For bundler capabilities, utoopack also fills in a set of general capabilities commonly required by large frontend engineering systems, including output formats, externals, CSS Modules, resourceQuery, plugin adaptation, and Node polyfills. These capabilities serve not only Ant Group’s internal scenarios but also the common requirements of complex engineering migrations to next-generation bundlers.

Beyond that, utoopack has made lower-level improvements for new development scenarios, such as browser-side WebAssembly builds for vibe coding scenarios, and running Turbopack’s webpack-loaders support on Node.js worker_threads to reduce communication overhead and improve build performance.

Usage Guide

Using utoopack in umi

utoopack is currently umi’s default bundler. You can enable it directly in umi configuration:

// .umirc.ts import { defineConfig } from 'umi'; export default defineConfig({ utoopack: {} })

You can also create a new umi application that uses utoopack by default:

utx create-umi

Standalone Usage

utoopack provides a standalone CLI:

ut i @utoo/pack @utoo/pack-cli -S

Example dependency and script setup:

{ "name": "@utoo/pack-demo", "version": "1.0.0", "description": "utoopack example", "scripts": { "build": "up build", "dev": "up dev" }, "dependencies": { "@utoo/pack": "^1.4.6", "@utoo/pack-cli": "^1.4.6" } }

See the Utoo documentation for details: https://utoo.land/en/docs/utoopack/quickstart 

Webpack Compatibility Mode

For Webpack projects, utoopack provides a fast compatibility mode to make adoption easier.

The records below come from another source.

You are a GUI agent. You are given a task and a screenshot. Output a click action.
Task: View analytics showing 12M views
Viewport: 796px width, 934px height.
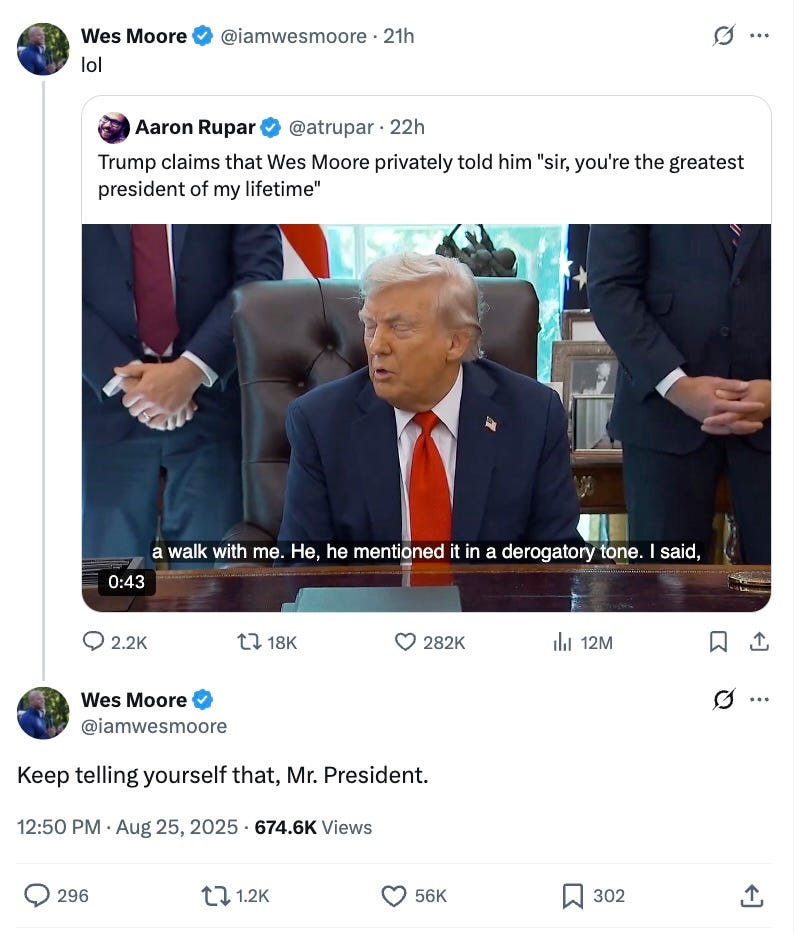(x=562, y=642)
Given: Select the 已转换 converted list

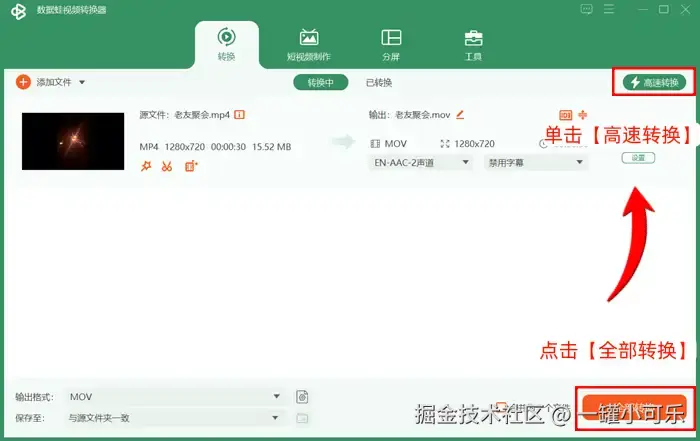Looking at the screenshot, I should point(379,83).
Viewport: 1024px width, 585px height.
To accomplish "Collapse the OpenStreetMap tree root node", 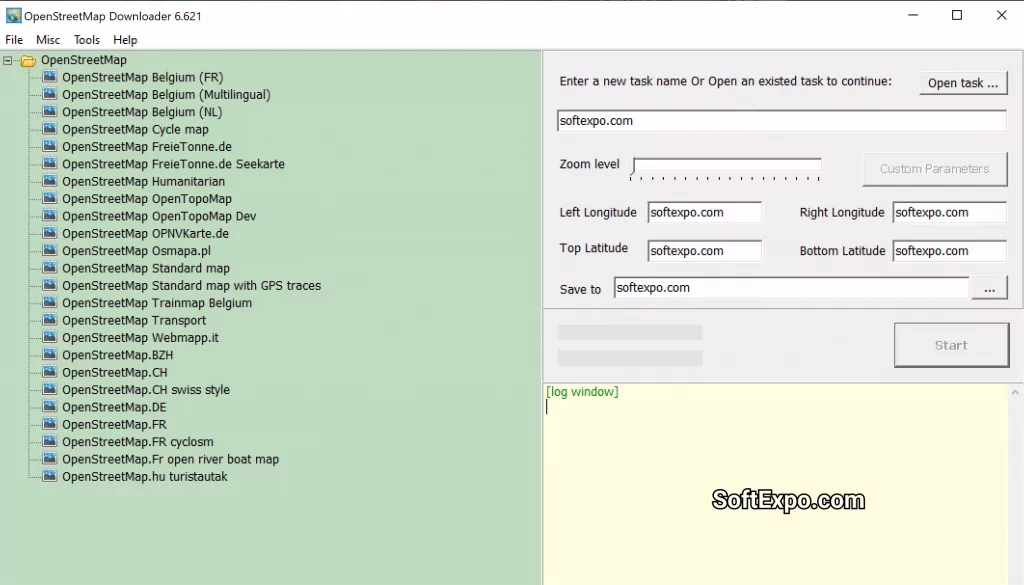I will [x=8, y=60].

Install the CLI dependencies:

ut i @utoo/pack @utoo/pack-cli -S

Update the corresponding dev and build scripts to use utoopack directly for Webpack projects:

{ "scripts": { "build": "up build --webpack", "dev": "up dev --webpack" } }

For usage details, see: https://utoo.land/en/docs/utoopack/quickstart#webpack-compatibility-mode 

Summary

utoopack is the next-generation Rust bundler in the Utoo toolchain for frontend build scenarios. It is also the continued evolution of Mako, Ant Group’s previous Rust build tool.

utoopack has already landed across Ant Group’s middle and back-office, H5, and component library build scenarios. Going forward, utoopack will continue to evolve around feature compatibility and build performance: reducing migration cost from Webpack / Mako on one side, and continuing to collaborate with the Turbopack team to upstream reusable capabilities and fixes on the other.